Il convient de souligner une différence essentielle entre la GenAI et les avancées techniques antérieures: à proprement parler, la GenAI ne fonctionne pas, elle réagit. Autrement dit, elle ne fait pas ce qu’on lui demande («avec un prompt»), mais ce qu’elle pense qu’on voulait lui demander selon ses propres calculs de probabilité. Par exemple, si l’on tape la lettre «c» dans le champ de saisie d’une IA génératrice de texte, l’IA n’écrira pas juste un «c», mais pourrait plutôt répondre par: «Bonjour! Tu n’as écrit qu’un ‹c›. Est-ce une erreur ou as-tu besoin d’aide pour quelque chose en particulier?» Pour obtenir un simple «c» de la part de l’IA, il faut lui donner une instruction, comme «Écris la lettre ‹c›!». Pour écrire un nouveau livre (soi-même), mieux vaut donc utiliser la machine à écrire (ou même le clavier alphanumérique d’un vieux téléphone portable). En revanche, si l’on veut simplement (faire générer) un nouveau livre, ChatGPT est probablement l’outil le plus efficace (indépendamment de la qualité du résultat).
Créer de la musique, c’est avant tout concrétiser avec précision une idée en ajustant des paramètres, en analysant le résultat obtenu, en comparant les étapes intermédiaires à l’idée de départ, en réajustant les paramètres, etc. C’est ce processus – composition, production et interprétation – qui forme ce véritable lien entre des idées (inaudibles) et des œuvres musicales (audibles). Si ce lien venait à être entièrement automatisé, le résultat audible pourrait certes être qualifié de musique, mais il s’agirait alors d’une musique non pas créée, mais seulement découverte. La valeur culturelle de ces musiques doit encore être évaluée, mais sur le plan juridique, la situation est claire: le droit d’auteur ne protège pas la musique qui a été découverte, mais celle qui a été créée par l’esprit.
La manière d’utiliser l’outil est décisive
Dans ce contexte, il serait erroné de conclure que faire de la musique est désormais à la portée de tout le monde. Cependant, cette nuance n’offrira qu’une maigre consolation si la création musicale cesse d’être monétisée, supplantée par la rentabilité et la rapidité de la musique générée en un clic.
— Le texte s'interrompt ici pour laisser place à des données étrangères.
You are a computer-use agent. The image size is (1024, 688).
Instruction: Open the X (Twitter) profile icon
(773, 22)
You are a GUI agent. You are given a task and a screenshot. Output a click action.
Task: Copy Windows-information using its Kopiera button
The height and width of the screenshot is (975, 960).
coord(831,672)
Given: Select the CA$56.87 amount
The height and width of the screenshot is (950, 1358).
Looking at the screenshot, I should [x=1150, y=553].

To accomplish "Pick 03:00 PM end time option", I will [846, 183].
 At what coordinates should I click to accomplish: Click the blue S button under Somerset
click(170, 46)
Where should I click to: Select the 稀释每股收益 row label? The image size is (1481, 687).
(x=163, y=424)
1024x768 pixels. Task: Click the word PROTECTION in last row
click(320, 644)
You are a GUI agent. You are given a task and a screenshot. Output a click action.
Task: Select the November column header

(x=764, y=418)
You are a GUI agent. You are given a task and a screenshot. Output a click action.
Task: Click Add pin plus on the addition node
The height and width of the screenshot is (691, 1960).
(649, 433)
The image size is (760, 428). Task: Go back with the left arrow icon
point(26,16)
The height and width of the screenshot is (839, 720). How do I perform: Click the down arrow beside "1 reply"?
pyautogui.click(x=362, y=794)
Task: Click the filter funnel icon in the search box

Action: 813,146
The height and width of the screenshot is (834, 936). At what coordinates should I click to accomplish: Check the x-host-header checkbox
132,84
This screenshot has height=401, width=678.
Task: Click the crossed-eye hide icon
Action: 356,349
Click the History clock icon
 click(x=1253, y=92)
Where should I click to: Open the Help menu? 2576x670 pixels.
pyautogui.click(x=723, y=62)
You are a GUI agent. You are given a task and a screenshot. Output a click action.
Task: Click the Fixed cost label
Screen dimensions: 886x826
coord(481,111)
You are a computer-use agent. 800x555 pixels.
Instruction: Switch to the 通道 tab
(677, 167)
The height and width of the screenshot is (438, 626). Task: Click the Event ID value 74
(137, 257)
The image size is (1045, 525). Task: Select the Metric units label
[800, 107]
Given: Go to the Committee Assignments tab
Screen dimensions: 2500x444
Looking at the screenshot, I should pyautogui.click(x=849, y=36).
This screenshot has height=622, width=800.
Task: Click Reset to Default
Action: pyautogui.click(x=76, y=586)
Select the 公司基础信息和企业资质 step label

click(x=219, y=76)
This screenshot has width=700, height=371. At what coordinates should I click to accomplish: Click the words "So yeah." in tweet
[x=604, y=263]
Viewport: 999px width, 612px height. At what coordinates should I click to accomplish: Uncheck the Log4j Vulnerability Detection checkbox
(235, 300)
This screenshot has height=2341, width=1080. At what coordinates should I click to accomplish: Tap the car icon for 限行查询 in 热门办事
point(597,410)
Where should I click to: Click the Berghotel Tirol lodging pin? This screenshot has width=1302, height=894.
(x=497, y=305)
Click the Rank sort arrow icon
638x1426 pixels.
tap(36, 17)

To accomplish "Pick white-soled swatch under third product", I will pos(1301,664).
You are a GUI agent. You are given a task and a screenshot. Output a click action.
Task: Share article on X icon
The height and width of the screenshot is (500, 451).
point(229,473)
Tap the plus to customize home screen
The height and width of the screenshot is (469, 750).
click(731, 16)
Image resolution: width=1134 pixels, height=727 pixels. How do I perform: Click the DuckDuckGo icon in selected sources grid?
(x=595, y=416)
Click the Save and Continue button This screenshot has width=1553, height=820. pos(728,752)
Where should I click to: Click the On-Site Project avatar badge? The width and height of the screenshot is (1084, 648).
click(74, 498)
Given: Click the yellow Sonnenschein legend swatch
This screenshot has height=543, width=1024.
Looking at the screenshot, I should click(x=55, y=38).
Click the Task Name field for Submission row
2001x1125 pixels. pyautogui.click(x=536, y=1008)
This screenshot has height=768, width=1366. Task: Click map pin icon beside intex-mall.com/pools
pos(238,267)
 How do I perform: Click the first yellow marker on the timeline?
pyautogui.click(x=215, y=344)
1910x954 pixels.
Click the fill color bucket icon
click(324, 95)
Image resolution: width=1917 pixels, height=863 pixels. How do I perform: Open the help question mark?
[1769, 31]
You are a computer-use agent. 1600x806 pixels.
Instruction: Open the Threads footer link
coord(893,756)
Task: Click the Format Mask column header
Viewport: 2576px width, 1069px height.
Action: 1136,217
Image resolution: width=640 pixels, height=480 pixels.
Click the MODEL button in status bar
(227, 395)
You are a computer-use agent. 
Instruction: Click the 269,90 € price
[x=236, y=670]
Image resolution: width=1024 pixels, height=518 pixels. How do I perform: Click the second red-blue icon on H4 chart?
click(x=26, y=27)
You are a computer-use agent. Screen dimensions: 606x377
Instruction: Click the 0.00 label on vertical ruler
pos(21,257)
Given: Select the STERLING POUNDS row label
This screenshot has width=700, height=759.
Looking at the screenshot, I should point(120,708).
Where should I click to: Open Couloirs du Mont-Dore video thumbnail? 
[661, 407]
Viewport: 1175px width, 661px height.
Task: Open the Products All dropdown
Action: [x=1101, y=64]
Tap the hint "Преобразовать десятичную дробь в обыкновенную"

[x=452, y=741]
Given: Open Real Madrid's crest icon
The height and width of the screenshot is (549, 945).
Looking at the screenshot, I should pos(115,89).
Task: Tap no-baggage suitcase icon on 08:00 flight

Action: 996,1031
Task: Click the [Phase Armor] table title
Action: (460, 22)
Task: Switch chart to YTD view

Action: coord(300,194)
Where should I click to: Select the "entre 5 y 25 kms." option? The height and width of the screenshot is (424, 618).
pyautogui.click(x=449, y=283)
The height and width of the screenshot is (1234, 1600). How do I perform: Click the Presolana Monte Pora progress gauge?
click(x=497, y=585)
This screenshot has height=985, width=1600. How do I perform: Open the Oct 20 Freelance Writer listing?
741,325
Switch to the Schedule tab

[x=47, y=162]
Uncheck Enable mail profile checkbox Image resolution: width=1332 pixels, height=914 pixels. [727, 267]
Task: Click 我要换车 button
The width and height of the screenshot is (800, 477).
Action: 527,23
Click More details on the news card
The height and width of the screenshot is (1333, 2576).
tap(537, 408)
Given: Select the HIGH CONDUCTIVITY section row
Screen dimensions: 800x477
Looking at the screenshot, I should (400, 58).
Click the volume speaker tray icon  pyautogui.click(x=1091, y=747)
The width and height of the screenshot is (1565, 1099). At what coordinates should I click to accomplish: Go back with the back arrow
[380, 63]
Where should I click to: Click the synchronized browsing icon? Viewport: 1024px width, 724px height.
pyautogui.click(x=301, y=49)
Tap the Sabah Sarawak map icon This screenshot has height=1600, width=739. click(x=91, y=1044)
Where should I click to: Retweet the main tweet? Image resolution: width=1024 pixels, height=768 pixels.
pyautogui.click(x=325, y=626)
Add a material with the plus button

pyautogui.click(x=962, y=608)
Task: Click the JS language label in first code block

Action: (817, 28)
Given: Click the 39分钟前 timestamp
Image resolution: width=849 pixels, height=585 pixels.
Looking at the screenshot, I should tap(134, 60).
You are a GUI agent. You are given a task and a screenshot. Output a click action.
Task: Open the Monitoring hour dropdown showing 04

Il ne sera toutefois possible de contrer cette situation qu’au niveau réglementaire, et non artistique.
Concernant l’utilisation artistique de la GenAI, il faut espérer que cette nouvelle technologie ouvrira également des portes inattendues dans le domaine de la musique, car en principe, il n’y a rien à redire à ce que nos outils d’écriture participent à l’élaboration de nos pensées tant qu’il s’agit bien d’une collaboration entre l’humain et la machine. Dans le meilleur des cas, le processus de conception, celui qui donne forme à l’idée, ne devrait pas être entièrement laissé au hasard ou à un algorithme opaque. En effet, n’est outil que ce qui peut être utilisé comme tel, c’est-à-dire de manière ciblée. En ce sens, l’art – peut-être même au sens littéral – consiste à utiliser la GenAI comme un outil: elle doit fonctionner, et non réagir librement.
Ce texte est paru pour la première fois dans la Revue Musicale Suisse numéro 4-5 25, page 36.